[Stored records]
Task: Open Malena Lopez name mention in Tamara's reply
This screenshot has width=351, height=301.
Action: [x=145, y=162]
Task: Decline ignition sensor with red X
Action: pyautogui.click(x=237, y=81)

= About this task =
Please output the complete data exactly.

= Result of this exercise =
Task: Open Malena Lopez name mention in Tamara's reply
This screenshot has width=351, height=301.
Action: [x=145, y=162]
Task: Decline ignition sensor with red X
Action: pyautogui.click(x=237, y=81)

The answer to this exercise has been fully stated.